In a possible embodiment of this application, the user may control, by using an application (APP) on an intelligent mobile terminal (for example, a mobile phone or a tablet computer), enabling or disabling of an OR function, and set, by using the APP, a level index used to indicate a degree of occlusion effect reduction. For example, the user may select, by using a related control for adjusting the level index on the APP, a level index suitable for the user's auditory canal, and transmit the level index to a communication interface on an earphone side by using a Bluetooth link, so that the earphone obtains an optimal OR effect. A value of the level index that matches the user's auditory canal is related to a leakage degree of the user's auditory canal.

FIG. 6 is a control interface of an example application (APP) according to an embodiment of this application. In an optional case, the control interface may be considered as a user-oriented input interface or a user-oriented input module. Controls or functional modules with a plurality of functions are provided on the input interface, so that the user controls the earphone by controlling related controls or functional modules. In the example in FIG. 6, the control interface may include a switch control module and a level index adjustment control, and the switch control module includes two positions: “OFF” and “ON”. Optionally, identifiers of the positions may alternatively be in Chinese. For example, the two positions “OFF” and “ON” are included. When the switch control module is set to “OFF” or “OFF”, the OR function of the earphone is disabled. When the switch control module is set to “ON” or “ON”, the OR function of the earphone is enabled. An indication of the level index adjustment control is a symbol or a graph displayed on the control interface. For example, the level index adjustment control may include an adjustment bar for touch control by the user, and the adjustment bar may move within a level index range based on the touch control by the user. The level index range may further include, for example, text symbols “strong” and “weak”, or an Arabic digit symbol used to indicate a value of a corresponding level index. The user may set the level index of OR by dragging a location of the adjustment bar within the level index range. When the user stops dragging, the APP records the location of the indication adjustment bar, obtains a level index value corresponding to the location, and transmits the level index to the earphone by using Bluetooth or another wireless link. Optionally, the control interface may further include a text prompt (not shown in the figure) for prompting the user that an optimal location point for an OR effect varies from person to person.

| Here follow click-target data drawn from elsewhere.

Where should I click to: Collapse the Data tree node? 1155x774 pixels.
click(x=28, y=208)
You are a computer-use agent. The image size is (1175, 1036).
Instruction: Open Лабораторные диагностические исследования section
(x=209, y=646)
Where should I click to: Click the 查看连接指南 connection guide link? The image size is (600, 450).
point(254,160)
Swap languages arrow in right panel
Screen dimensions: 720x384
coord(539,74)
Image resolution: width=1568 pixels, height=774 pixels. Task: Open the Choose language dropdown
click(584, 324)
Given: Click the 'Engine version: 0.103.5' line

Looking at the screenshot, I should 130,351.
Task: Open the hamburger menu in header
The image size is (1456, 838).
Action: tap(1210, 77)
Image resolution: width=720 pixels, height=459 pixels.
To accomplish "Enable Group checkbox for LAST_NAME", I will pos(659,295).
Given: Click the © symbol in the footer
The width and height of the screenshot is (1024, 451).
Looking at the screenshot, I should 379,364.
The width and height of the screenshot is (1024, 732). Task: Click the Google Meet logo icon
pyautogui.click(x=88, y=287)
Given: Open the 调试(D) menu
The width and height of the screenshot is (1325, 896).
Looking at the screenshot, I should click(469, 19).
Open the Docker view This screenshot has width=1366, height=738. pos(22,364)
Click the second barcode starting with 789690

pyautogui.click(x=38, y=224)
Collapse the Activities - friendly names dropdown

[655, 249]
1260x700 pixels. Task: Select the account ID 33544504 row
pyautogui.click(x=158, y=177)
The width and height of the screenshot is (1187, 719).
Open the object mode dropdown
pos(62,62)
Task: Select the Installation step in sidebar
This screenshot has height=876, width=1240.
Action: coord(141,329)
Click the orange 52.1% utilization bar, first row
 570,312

FIG. 7 is a control interface of another example application (APP) according to an embodiment of this application. In the example in FIG. 7, the control interface may include more functions. For example, the control interface includes a switch control module and a plurality of level index controls, and the level index controls are classified into a scenario mode, an automatic mode, and a custom mode, so that the user selects a corresponding level index control based on a preference of the user or a requirement of the scenario. Each level index control may include two positions: “OFF” and “ON”. Optionally, identifiers of the positions may alternatively be in Chinese. For example, the two positions “OFF” and “ON” are included. When the custom mode is set to “ON” or “ON”, the level index adjustment control may be further activated, and ON an indication of the level index adjustment control is a symbol or a graph displayed on the control interface. For example, the level index adjustment control may include an adjustment bar for touch control by the user, and the adjustment bar may move within a level index range based on the touch control by the user. The level index range may further include, for example, text symbols “strong” and “weak”, or an Arabic digit symbol used by the user to indicate a custom value of a corresponding level index. The user may set the level index of OR by dragging a location of the adjustment bar within the level index range. This helps the user autonomously adjust the level index to a value most suitable for the user's auditory canal. When the user stops dragging, the APP records the location of the indication adjustment bar, obtains a level index value corresponding to the location, and transmits the level index to the earphone by using Bluetooth or another wireless link.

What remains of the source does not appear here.